Speaking of Fast Buck Freddie's I met a former coworker on the street as Cheyenne and I strolled. Ann Lorraine is a local artist who used to dress the windows of the famous department store on Duval, now sadly closed. An artistic soul behind the windows | KeysNews.com. I used to hang out and chat with her and she had stories to tell about her youthful travels. She was married for a while to a diplomat and lived in faraway places. She told me of wandering the streets of Vientiane, the capital of Laos with her sketchbook drawing what she saw. She made quite the impression on me. "I don't understand people who get bored in retirement," she said, expressing the wish she could get a good old medieval patron to fund her and let her paint in peace. Nowadays they all worry about ROI and their image so it's the splashy charities that give tax credits that get the attention. Medieval Florence and Rome seem a long way away.
 
This next picture is the former waste-to-energy plant that the city declined to refurbish with modern scrubbers owing yo the complaints of wealthy condo owners in the Stock Island neighborhood. Now the trash gets trucked 200 miles to Pompano Beach and planted in the ground. And this space, with Mount Trashmore in the background will become something else along College Road.

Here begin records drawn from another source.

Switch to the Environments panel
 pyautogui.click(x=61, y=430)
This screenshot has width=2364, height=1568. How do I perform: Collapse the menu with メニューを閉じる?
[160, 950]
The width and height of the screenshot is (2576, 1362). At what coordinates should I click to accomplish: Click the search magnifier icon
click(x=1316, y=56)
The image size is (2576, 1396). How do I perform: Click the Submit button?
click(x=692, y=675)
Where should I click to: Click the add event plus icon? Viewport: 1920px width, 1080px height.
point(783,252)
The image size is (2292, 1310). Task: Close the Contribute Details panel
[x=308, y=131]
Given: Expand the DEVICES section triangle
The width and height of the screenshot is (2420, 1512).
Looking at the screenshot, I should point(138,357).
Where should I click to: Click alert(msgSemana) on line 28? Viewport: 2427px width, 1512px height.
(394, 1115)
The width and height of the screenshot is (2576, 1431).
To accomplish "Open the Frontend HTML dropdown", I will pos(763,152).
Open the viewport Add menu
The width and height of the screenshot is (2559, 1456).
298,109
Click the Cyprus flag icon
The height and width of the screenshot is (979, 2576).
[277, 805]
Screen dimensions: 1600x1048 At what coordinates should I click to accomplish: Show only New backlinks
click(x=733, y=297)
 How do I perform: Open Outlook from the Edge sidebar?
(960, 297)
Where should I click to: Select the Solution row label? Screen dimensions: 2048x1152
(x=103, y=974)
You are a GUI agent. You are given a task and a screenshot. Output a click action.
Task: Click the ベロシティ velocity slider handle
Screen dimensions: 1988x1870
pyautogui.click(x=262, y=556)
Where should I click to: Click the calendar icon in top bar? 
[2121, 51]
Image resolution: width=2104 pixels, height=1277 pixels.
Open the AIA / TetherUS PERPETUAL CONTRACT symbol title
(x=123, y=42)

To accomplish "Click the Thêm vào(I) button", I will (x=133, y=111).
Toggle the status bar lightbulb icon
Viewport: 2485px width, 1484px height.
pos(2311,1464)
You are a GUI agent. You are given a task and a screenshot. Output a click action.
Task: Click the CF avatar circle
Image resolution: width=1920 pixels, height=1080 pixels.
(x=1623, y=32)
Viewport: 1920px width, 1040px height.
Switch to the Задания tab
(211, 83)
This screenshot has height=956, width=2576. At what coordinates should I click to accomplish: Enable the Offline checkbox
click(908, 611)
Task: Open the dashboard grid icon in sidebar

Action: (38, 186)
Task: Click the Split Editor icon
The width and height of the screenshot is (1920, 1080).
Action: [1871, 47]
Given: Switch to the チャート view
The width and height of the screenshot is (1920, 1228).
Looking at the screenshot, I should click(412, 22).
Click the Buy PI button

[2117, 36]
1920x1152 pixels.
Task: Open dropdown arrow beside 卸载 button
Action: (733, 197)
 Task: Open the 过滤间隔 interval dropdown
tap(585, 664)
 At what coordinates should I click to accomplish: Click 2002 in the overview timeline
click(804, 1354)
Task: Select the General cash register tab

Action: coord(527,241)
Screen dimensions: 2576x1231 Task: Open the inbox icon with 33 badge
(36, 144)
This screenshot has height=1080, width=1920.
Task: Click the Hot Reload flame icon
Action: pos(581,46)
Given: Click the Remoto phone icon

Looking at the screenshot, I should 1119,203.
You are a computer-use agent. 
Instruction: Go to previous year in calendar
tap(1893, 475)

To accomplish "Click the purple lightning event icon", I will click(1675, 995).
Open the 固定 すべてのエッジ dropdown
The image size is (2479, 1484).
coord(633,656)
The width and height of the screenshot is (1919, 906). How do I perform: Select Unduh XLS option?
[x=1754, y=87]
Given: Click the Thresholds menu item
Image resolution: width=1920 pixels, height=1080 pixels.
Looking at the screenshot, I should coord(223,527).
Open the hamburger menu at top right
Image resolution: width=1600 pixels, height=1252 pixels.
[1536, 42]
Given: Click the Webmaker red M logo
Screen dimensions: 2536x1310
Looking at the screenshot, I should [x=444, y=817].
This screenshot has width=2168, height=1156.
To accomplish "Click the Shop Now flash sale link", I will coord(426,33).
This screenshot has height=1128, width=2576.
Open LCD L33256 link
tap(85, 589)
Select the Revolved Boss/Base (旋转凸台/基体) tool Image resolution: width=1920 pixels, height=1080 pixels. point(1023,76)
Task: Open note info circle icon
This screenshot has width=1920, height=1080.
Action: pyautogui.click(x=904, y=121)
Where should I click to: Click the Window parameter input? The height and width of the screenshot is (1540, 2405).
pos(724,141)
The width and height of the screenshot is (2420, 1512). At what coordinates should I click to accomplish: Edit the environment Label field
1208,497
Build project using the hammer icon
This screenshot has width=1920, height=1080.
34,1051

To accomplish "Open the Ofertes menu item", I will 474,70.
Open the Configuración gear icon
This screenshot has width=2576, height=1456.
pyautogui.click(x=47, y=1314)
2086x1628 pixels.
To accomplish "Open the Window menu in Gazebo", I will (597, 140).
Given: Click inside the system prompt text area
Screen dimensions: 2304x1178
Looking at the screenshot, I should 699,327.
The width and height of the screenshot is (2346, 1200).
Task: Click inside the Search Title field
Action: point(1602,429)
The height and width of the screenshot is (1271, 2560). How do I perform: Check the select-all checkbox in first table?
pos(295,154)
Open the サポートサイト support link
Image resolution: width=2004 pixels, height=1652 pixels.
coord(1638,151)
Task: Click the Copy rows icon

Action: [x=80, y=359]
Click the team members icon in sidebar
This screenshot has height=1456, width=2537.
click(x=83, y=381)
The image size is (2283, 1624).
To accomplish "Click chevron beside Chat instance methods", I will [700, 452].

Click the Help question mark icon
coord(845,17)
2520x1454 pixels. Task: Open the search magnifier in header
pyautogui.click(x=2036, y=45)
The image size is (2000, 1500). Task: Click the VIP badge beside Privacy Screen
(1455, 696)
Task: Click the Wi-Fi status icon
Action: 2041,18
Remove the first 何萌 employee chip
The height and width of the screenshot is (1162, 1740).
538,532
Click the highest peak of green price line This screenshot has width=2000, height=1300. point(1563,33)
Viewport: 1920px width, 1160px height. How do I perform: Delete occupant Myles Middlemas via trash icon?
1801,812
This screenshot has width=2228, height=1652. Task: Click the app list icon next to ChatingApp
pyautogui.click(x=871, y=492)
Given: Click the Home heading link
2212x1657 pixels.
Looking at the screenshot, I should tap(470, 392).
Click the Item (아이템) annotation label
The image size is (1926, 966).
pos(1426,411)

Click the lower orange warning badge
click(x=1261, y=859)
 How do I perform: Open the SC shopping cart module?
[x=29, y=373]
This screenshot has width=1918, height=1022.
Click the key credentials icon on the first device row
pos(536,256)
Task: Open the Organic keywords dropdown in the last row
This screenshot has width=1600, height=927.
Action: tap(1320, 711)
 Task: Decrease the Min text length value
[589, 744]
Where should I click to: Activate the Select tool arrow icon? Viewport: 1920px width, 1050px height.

Citgo here at Truman and White is a popular gas stop. The Chevron across the street has a small convenience store as well and they also have a mechanic during the day. A friend of mine has worked there since I can remember, but Citgo has one thing that trounces all other advantages: Dion's Fried Chicken, as I mentioned previously

 

One thing that I find amusing about Citgo is how they always stress their local roots. I don't know if anyone remembers anymore, short attention spans being what they are, but there was a scandal in 2006 when a convenience chain decided to drop Citgo owing to then president Chavez's anti-US government comments. So we see these signs of local fervor seven years later...

This I labeled "DIY" on my Facebook page. $99 for three months inside the gym or buy the bicycle for $200 and take it home. I like to sweat in private so its no contest where I would spend my money if I were in the market.

Cheyenne laboring on a hot February day. Winter has been too short for her.

But relief is always at hand after a cold front, be it ever so mild.

I have been enjoying the eighty degree days with cool breezes. They make me think of pleasant summer days in more temperate climes.